…as he worked it out in "Being and Time," the mood of Angst is more fundamentally constitutive of Dasein than any other mood, and confronting and resolutely taking up Angst is a defining feature of authentic existence - Richard Capobianco
Anxiety is very important to existential philosophers. Heidegger brought it to the fore in his seminal work, ‘’Being and Time,’’ written in 1927. Anxiety is, he said, a primal or ‘’ontological’’ state of being. Everyone who takes birth is bound to experience it until they expire. One of the foremost caches of anxiety occurs during the process of protention – when we project our minds forward in time to the moment of death. Death, and the anxiety that arises when we think about it, deeply concern existential thinkers, such as Soren Kierkegaard, Martin Heidegger, Jean Paul Sartre, and many others who followed them.

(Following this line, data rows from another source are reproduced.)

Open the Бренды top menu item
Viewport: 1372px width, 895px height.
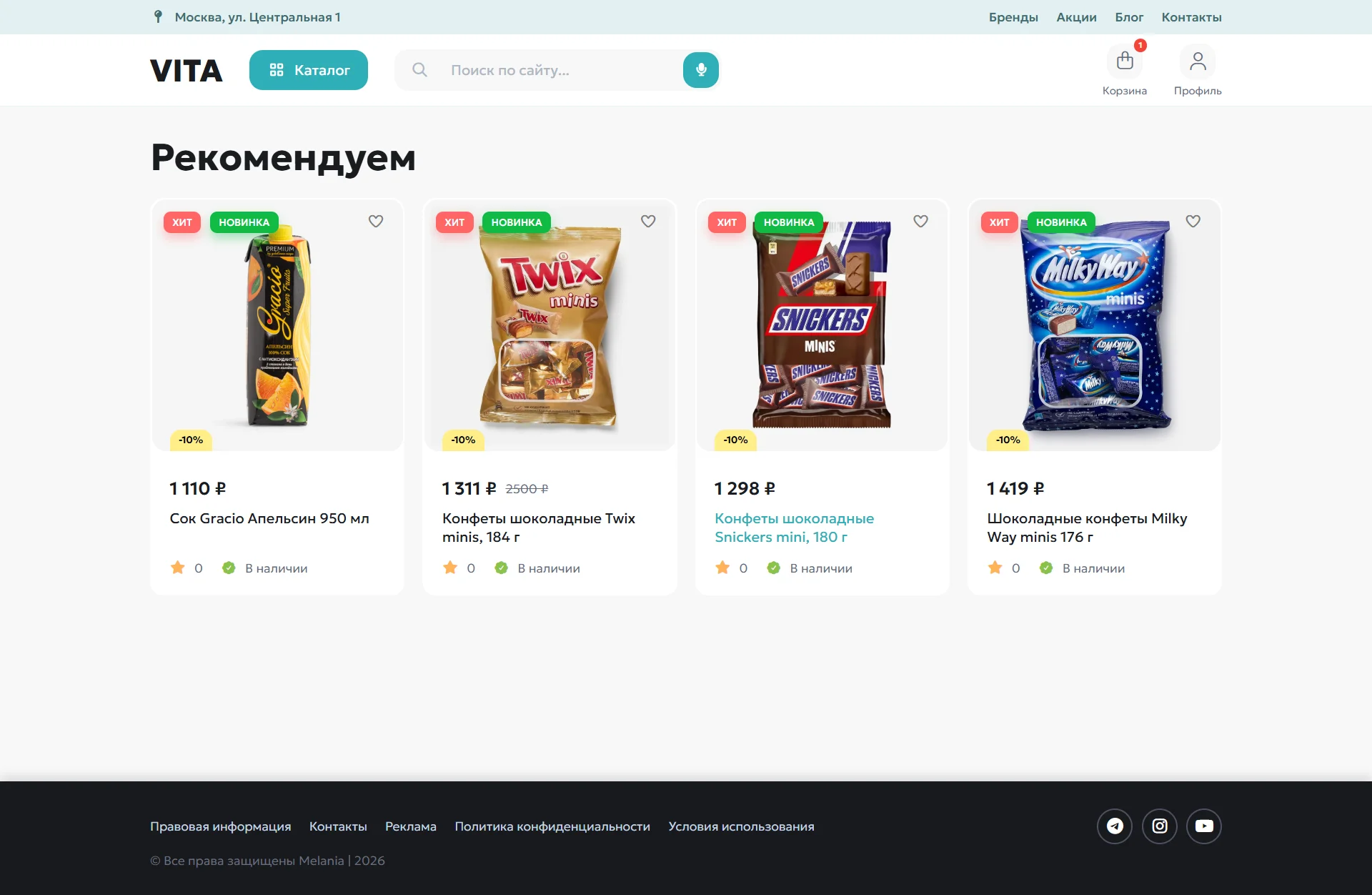coord(1013,17)
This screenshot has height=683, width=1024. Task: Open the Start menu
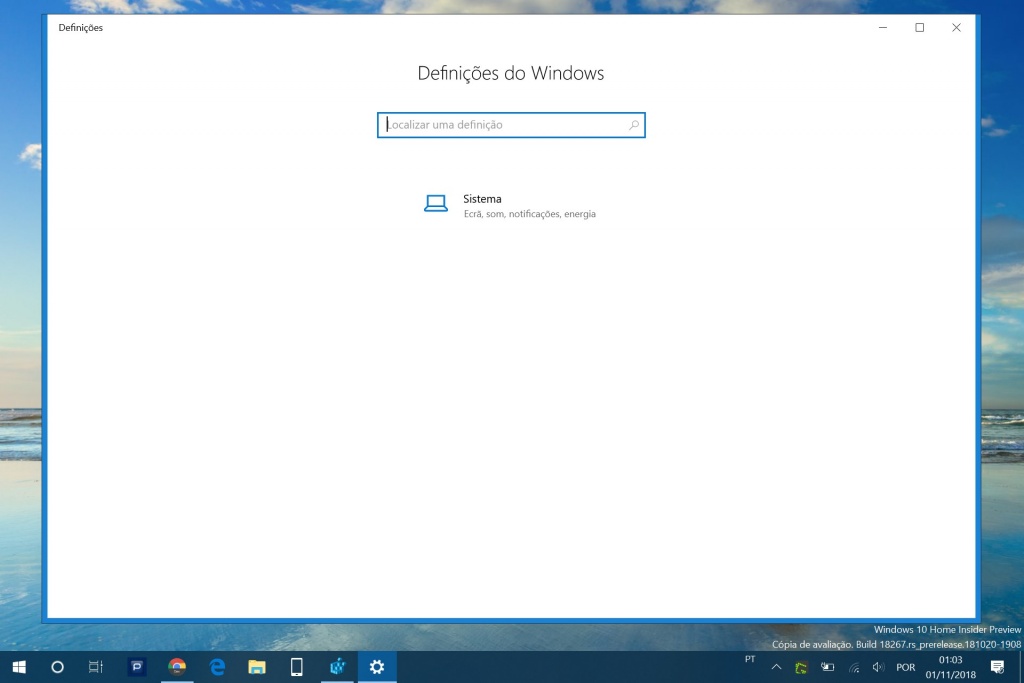point(20,667)
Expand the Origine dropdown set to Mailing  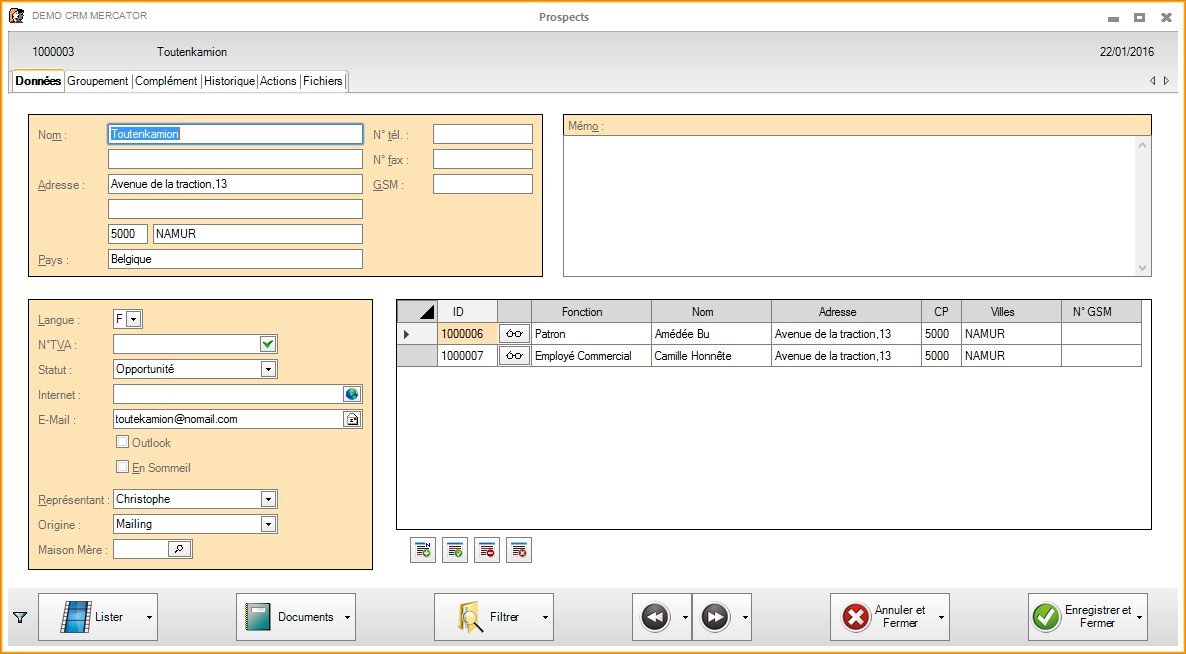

Every man is born as many men and dies as a single one. - Martin Heidegger
In ‘’Being and Time,’’ Heidegger also stated that anxiety arises in a person, due to what he called their ‘’Thrownness.’’ This strange word alludes to the state we find ourselves in when we, at a young age, find ourselves embedded in a world we did not create. It is a strange fact that we simply find ourselves to be, what Heidegger calls, ‘’Beings-in-the-World.’’ We did not choose our parents, or other family members. We did not choose to be English, German, French or American. We did not choose to be fat or thin, tall or short, intelligent or stupid, handsome or ugly. In fact, we did not even choose to live. The whole thing has been foisted upon us, and part of us is highly disturbed about it.